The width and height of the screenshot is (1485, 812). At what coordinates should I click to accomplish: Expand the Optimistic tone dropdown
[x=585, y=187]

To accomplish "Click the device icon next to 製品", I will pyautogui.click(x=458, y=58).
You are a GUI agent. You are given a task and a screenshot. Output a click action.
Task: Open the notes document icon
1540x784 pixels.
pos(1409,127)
────────────────────
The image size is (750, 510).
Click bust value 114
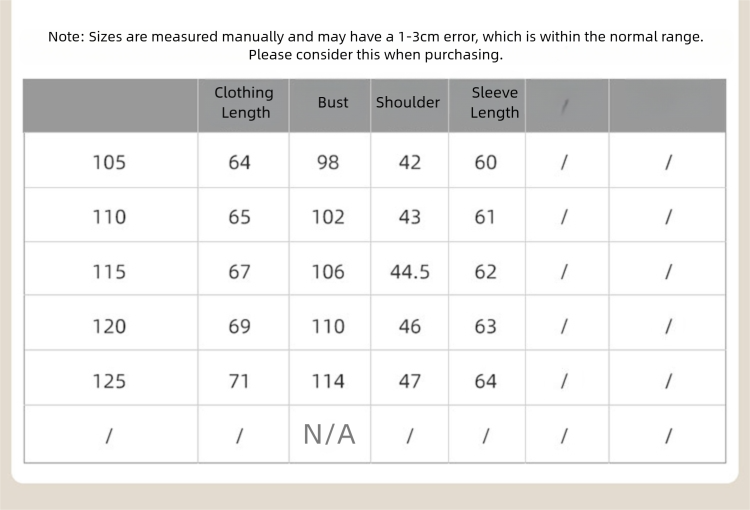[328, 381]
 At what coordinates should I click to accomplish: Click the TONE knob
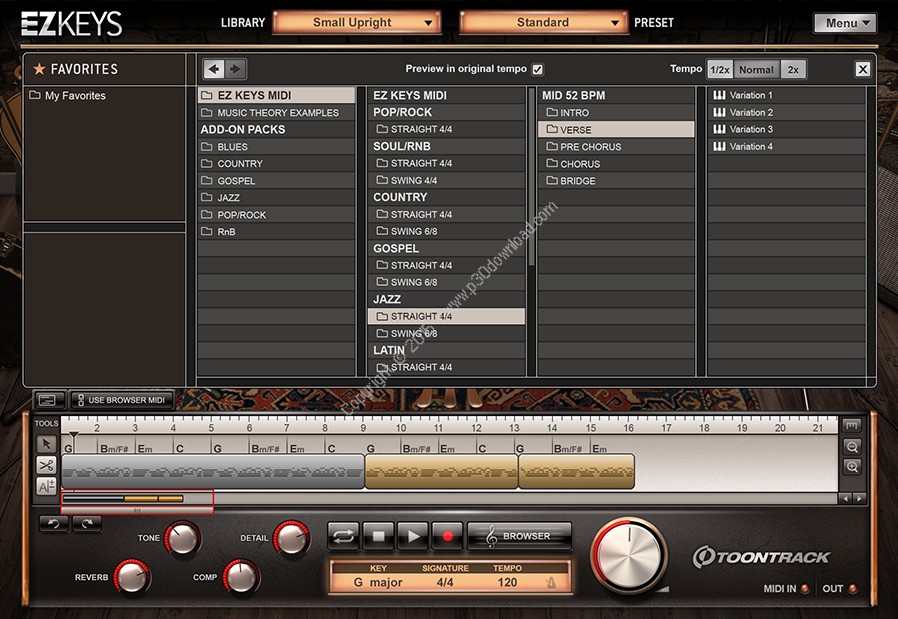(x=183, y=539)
────────────────────
Working from the entries above, return all lines that contain "icon".

To accomplish "Click the device icon next to 製品", I will pyautogui.click(x=458, y=58).
Task: Open the notes document icon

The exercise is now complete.